MATTHEW, Tobias (1577-1655), of London.

Published in The History of Parliament: the House of Commons 1558-1603, ed. P.W. Hasler, 1981
Available from Boydell and Brewer

Constituency

Dates

Family and Education

b. 3 Oct. 1577, 1st s. of Tobias Matthew, dean of Christ Church, bp. of Durham 1595, abp. of York 1606, by Frances, da. of William Barlow, bp. of Chichester, wid. of Matthew Parker (s. of Matthew Parker, abp. of Canterbury). educ. Christ Church Oxf. 1590, BA 1594, MA 1597; G. Inn 1599. unm. Kntd. 1623.

Offices Held

Envoy to Spain with the Duke of Buckingham 1623.

Biography

‘Little pretty Tobie Matthew’ was a colourful personality, assessments of whom ranged from ‘a trifling courtier, too insignificant to serve any cause’, to ‘a polished gentleman, distinguished for learning, memory, sharpness of wit and sweetness of behaviour’. He spent his youth in diversions at court, suits in law and in frequenting plays and ‘worse places’, taking no pains but ‘to give myself pleasure enough’, but of his ability and learning there can be no doubt. His translation of The Confessions of St. Augustine first appeared in 1620 and remains in use to the present day.

At Oxford he won a high reputation as an orator and disputant. He made his début at court at the age of 18 when he appeared as the squire in a ‘device’, the dialogue of which was written by (Sir) Francis Bacon, whose subsequent friendship was one of the abiding influences in his life. It was for him that Bacon wrote his celebrated essay on Friendship, and once in a letter wrote of the ‘intireness’ between them, a quality of friendship which happily survived disagreements and long separations. Bacon, who on one occasion referred to Matthew as ‘to me another myself’, had the highest opinion of Matthew’s literary ability and Matthew, for his part, said of Bacon: ‘I passed my time with him in much gust, for there was not such company in the whole world’.

About 1596 Matthew began to suffer both from sickness and from bad relations with his father. In 1598 he went to France where he stayed with a Catholic friend, named Throckmorton. When he returned he experienced a serious illness, probably mental, caused or aggravated by the continuing quarrel with his father, who called him ‘a reprobate, a castaway, an example above example of an irreverent and disobedient child’, and who dismissed the disorder as ‘hypocritical shows and melancholy illness’. Matthew was in Oxford at the time, attended by his good friend Dudley Carleton, who was anxious about the ‘violence of his disease’ and his being ‘broken with inward vexations’. Carleton tried to intercede with the father, but the ‘barbarous bishop’ sent only ‘unnatural replies’. Though the parental displeasure had abated by the summer of 1598, father and son were never again on easy terms for long, and Matthew was eventually disinherited.

- - -

■ What to work on
[1] Repeat the stretch of the Tobias Matthew biography from "Constituency" through "unm. Kntd. 1623.".
[2] Answer these from the Tobias Matthew biography:
(a) In what year did his translation of The Confessions of St. Augustine first appear?
(b) What was the name of the Catholic friend he stayed with in France in 1598?
(c) Which friend attended him in Oxford during his serious illness?
[3] List every church office that the Tobias Matthew biography says his father held, with any year it gives.

■ Excerpted data
- - -

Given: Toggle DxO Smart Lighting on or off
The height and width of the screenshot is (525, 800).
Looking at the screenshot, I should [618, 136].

- - -

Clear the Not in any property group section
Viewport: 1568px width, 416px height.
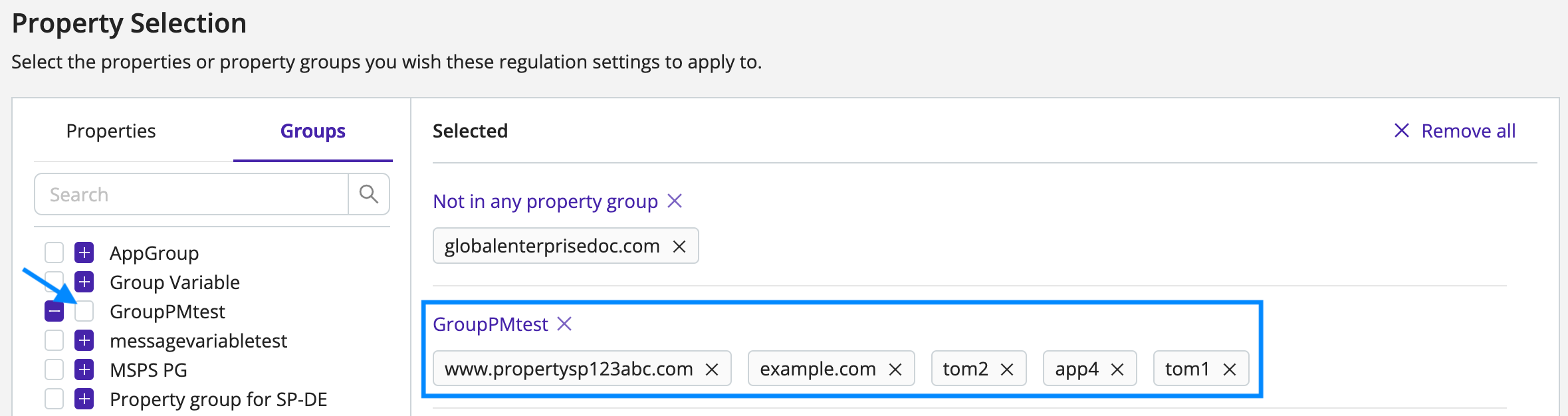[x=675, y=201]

- - -

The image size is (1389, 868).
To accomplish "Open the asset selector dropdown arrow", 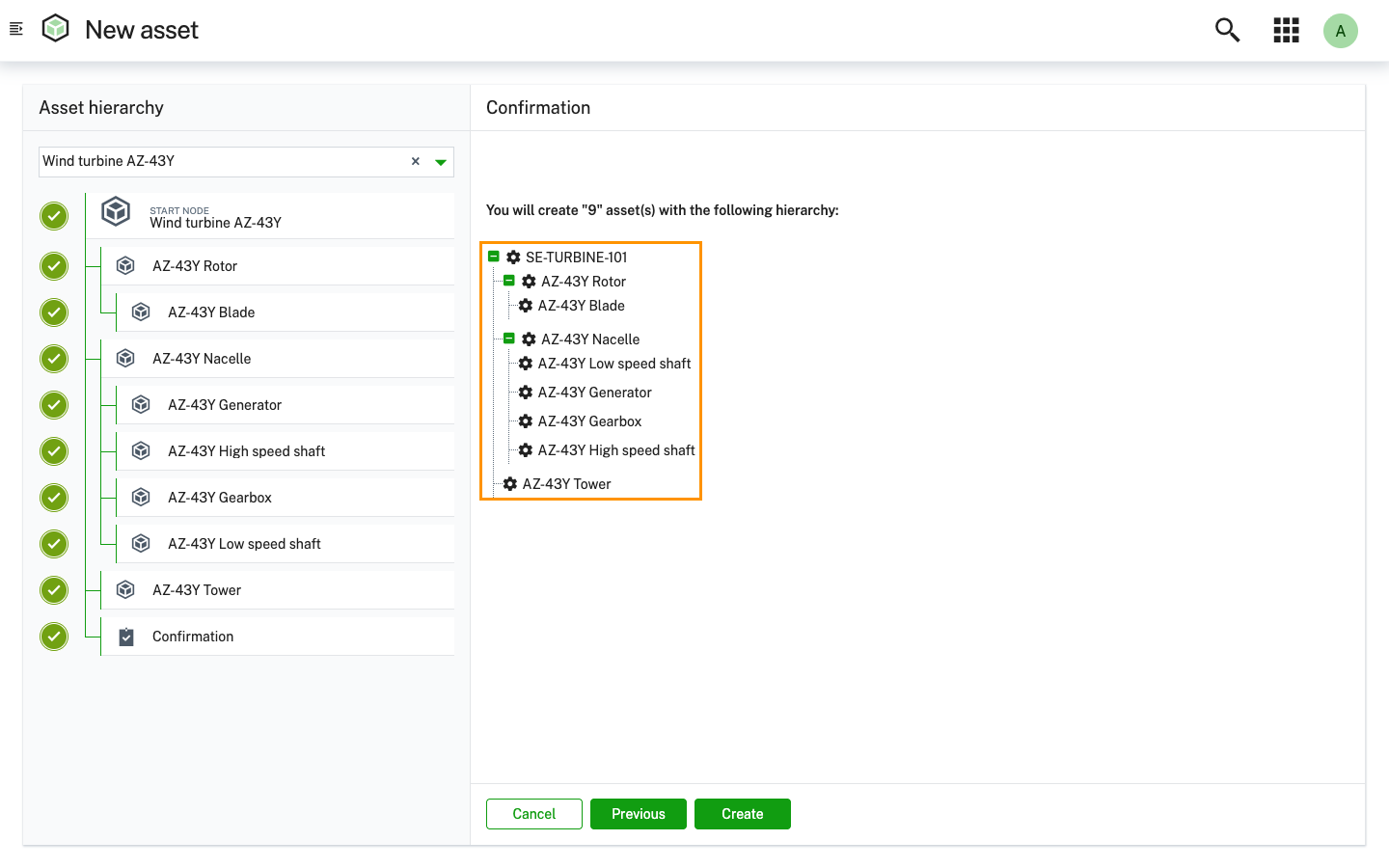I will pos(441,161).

- - -

■ Answers for this exercise
[1]
Constituency

Dates

Family and Education

b. 3 Oct. 1577, 1st s. of Tobias Matthew, dean of Christ Church, bp. of Durham 1595, abp. of York 1606, by Frances, da. of William Barlow, bp. of Chichester, wid. of Matthew Parker (s. of Matthew Parker, abp. of Canterbury). educ. Christ Church Oxf. 1590, BA 1594, MA 1597; G. Inn 1599. unm. Kntd. 1623.

[2]
(a) 1620
(b) Throckmorton
(c) Dudley Carleton

[3]
Dean of Christ Church
Bishop of Durham, 1595
Archbishop of York, 1606